In the portrait there is no sense of the exhaustion that Cézanne felt in the days and weeks preceding his collapse. Already on September 21 he wrote to Bernard saying “I find myself in such a state of mental disturbance, in such great trouble, that I fear that my sanity might give way.” On October 13 he was still exhausted and wrote to his son, more openly and telegraphically, “The weather is stormy and variable. Nervous system much weakened, only oil painting can sustain me. I have to carry on. I simply must go on painting after nature”. On the other hand, on the 15th itself, again to his son, he claimed that he was “not feeling too badly. I take care of myself, and I eat well[4].” Clearly he was declining but had good moments. But the portrait is more than the product of a good moment; it is original in its conception and sustained in its vigorous handling (as is the watercolor study for it, RW641).

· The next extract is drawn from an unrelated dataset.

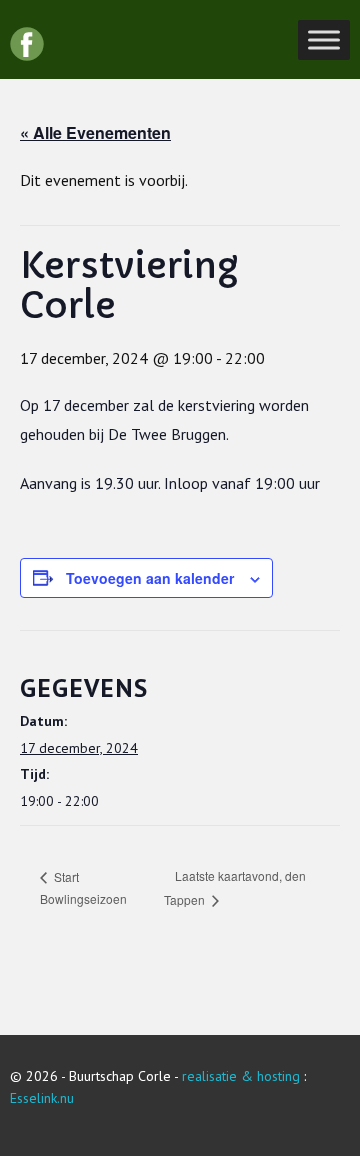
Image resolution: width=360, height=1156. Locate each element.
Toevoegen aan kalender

A horizontal light is rare in painting, and the first light of day even rarer—one thinks of Caravaggio, but his comes generally from a window, and not necessarily in the morning—and it is new for Cézanne; so are the repeated, independent stabs at outlining the profile. Both are studied effects, not momentary impulses; the preparatory watercolor was done by the same light and with a similar touch. One might be tempted to see the touch as tentative, but if it were so, then the touches would converge on the outline that came closest to his wishes; instead, here—as in many late drawings and watercolors—all the touches have equal weight. Whether there was a single effect that Cézanne sought after can be doubted, and here, in any case, the touches call attention to the rhythm of the profile: the angle where the crown meets the brim of the hat is repeated first in the nose and then in the distant arm.

[1] Voir Rewald, PPC, vol. 1, p. 558, et Rewald, Cézanne, p. 263.

 

[2] Voir Rewald, Correspondance.

[3] See Rewald, PPC, vol. 1, p. 558, and Rewald, Cézanne, p. 263.

[4] My translation after Rewald, Cézanne: Correspondance.